O Estado tem de subsidiar alguma actividade artística. Porquê? Para satisfazer os prazeres caros de meia dúzia de elitistas? Não. O motivo é muito mais pragmático e, talvez, igualmente um pouco cínico.
Um país perde competitividade se não tiver actores, músicos, cantores, escritores, encenadores, pintores, escultores, bailarinos e cineastas que trabalhem e produzam regularmente, de forma a que surjam de vez em quando alguns cidadãos que façam parte do topo mundial da criação artística.
Portugal seria materialmente mais pobre, menos interessante, menos apelativo se não tivesse para oferecer ao mundo o prestígio, a referência, os nomes, os trabalhos e as obras de José Saramago, Manoel de
Oliveira, Paula Rego ou Maria João Pires. Se até o futebol, negócio de milhões e que criou Cristiano Ronaldo, é, em parte e sem contestação, subsidiado pelo Estado!...
Por outro lado, um país perde dinheiro se não tiver alguns públicos exigentes e culturalmente evoluídos: porque perde características que o tornem marca distintiva no planeta, porque perde índice intelectual na sociedade, nas empresas, porque perde imaginação e inteligência na economia, porque perde, em consequência, capacidade de criar riqueza.
Ter produção e consumo cultural de luxo não é um luxo, é apenas um dos múltiplos factores que ajudam a resolver, bem, a complexa equação de levar ao êxito um pequeno país num enorme mundo globalizado.
Sim, é inadmissível dar milhares de euros dos contribuintes para um filme visto por menos pessoas do que um vídeo de férias de família. Sim, não é aceitável sustentar um grupo de teatro profissional que encene uma peça pior do que uma peça escolar infantil. Isso tem de acabar.

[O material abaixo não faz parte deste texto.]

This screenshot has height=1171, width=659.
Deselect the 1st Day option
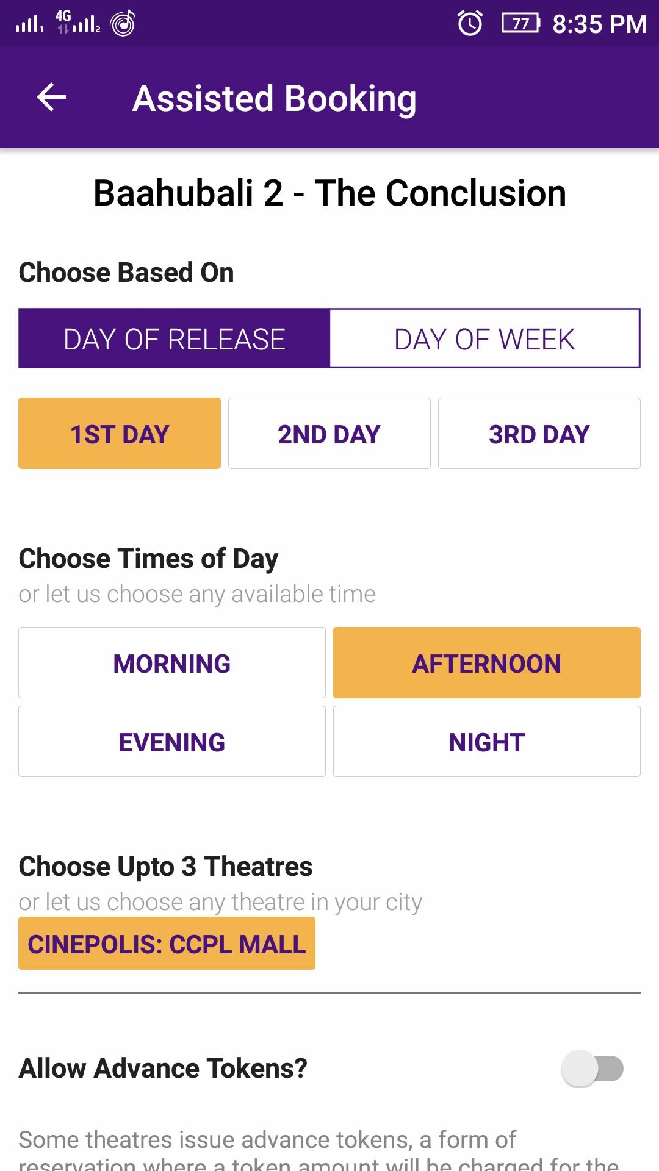[120, 434]
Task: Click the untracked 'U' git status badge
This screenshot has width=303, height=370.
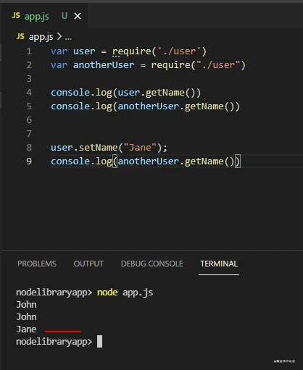Action: click(x=65, y=16)
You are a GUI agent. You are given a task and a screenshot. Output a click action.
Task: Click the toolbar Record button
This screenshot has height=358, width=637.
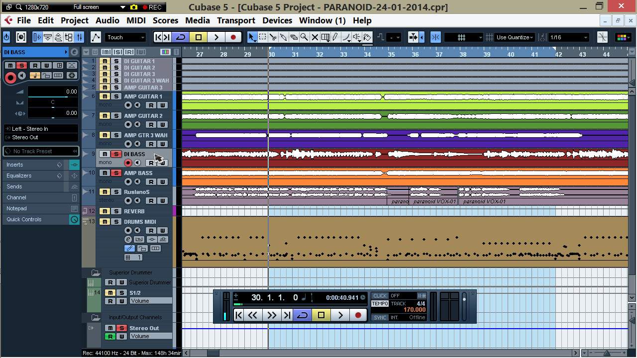233,37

O problema é, cronicamente, seja no Estado central seja nas autarquias, os subsídios que se atribuem limitarem-se a tornar legal o favorecimento pessoal, o nepotismo, a compra de apoio político, o embarque bacoco em efémeras modas queques, o alinhamento partidário e, finalmente, o frete empresarial, regional e de seita.

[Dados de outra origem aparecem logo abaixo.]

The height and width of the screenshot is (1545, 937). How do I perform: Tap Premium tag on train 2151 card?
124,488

A ministra da Cultura, do ponto de vista de carácter, deixa muito a desejar se o medirmos pelo infame comunicado em que exulta pela demissão do director-geral das Artes. Dada a crise e os cortes nos subsídios, só lhe resta, se ainda quiser salvar a face, inventar o que até hoje ninguém inventou: uma política de apoios séria, criteriosa, transparente e financeiramente responsável. Mas, é quase certo, Canavilhas vai falhar e, com isso, dará mais argumentos a quem quer acabar, de vez, com as ajudas do Estado aos artistas. Será mais um prego no caixão português.